──────── The records ────────

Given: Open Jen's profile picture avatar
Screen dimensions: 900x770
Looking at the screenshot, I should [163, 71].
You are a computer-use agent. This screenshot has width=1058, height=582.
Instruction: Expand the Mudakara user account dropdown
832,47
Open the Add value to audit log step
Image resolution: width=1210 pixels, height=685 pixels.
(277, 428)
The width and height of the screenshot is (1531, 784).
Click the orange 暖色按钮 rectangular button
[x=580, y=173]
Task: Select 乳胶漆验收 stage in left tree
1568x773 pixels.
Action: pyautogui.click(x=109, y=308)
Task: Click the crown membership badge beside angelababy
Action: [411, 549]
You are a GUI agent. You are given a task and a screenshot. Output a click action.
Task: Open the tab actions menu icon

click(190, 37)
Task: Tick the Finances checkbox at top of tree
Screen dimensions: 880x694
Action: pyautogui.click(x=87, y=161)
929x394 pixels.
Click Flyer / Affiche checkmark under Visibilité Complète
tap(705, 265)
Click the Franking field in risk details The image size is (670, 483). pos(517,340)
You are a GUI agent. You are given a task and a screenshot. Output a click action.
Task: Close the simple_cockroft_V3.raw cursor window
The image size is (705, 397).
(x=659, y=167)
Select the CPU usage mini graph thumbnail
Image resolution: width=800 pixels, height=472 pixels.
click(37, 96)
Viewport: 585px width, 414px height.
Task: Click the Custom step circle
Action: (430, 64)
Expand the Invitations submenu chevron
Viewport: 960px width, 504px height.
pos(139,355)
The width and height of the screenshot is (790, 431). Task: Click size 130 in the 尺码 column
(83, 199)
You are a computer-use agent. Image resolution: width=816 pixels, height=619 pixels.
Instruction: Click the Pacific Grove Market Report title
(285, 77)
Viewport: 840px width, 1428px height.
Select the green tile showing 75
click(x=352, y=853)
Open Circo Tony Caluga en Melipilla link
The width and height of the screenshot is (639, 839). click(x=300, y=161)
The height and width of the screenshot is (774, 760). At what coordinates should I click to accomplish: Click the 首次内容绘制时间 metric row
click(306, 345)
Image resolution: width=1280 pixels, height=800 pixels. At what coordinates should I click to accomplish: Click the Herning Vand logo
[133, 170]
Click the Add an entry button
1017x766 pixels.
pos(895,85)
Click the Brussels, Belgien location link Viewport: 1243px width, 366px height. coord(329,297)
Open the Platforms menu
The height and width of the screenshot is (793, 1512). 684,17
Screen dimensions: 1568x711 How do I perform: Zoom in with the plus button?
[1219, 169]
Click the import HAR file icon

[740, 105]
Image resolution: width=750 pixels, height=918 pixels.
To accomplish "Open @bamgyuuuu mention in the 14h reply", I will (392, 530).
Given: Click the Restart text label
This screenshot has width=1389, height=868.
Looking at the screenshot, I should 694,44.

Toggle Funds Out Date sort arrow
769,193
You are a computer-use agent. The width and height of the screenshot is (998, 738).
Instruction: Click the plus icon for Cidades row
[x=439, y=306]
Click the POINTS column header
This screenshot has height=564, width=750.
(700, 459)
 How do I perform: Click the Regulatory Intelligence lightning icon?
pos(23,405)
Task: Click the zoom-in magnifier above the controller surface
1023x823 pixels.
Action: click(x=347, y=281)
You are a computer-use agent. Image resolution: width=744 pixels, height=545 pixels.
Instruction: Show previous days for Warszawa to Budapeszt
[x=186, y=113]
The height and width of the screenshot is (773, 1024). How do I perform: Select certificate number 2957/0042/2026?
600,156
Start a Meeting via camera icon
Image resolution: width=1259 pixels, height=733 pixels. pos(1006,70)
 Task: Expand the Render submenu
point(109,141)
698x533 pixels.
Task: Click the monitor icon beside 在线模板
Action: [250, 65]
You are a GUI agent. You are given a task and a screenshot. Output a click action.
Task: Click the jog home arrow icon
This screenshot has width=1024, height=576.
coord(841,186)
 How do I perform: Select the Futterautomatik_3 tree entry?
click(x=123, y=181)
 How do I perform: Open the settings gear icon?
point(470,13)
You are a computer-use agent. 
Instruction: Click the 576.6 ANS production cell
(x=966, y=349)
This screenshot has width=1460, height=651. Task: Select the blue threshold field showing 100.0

────────

→ Assignment: Begin at the top of the records above and quote each line exactly, ending with the line that contains "929x394 pixels.".

→ Task result:
Given: Open Jen's profile picture avatar
Screen dimensions: 900x770
Looking at the screenshot, I should [163, 71].
You are a computer-use agent. This screenshot has width=1058, height=582.
Instruction: Expand the Mudakara user account dropdown
832,47
Open the Add value to audit log step
Image resolution: width=1210 pixels, height=685 pixels.
(277, 428)
The width and height of the screenshot is (1531, 784).
Click the orange 暖色按钮 rectangular button
[x=580, y=173]
Task: Select 乳胶漆验收 stage in left tree
1568x773 pixels.
Action: pyautogui.click(x=109, y=308)
Task: Click the crown membership badge beside angelababy
Action: [411, 549]
You are a GUI agent. You are given a task and a screenshot. Output a click action.
Task: Open the tab actions menu icon

click(190, 37)
Task: Tick the Finances checkbox at top of tree
Screen dimensions: 880x694
Action: pyautogui.click(x=87, y=161)
929x394 pixels.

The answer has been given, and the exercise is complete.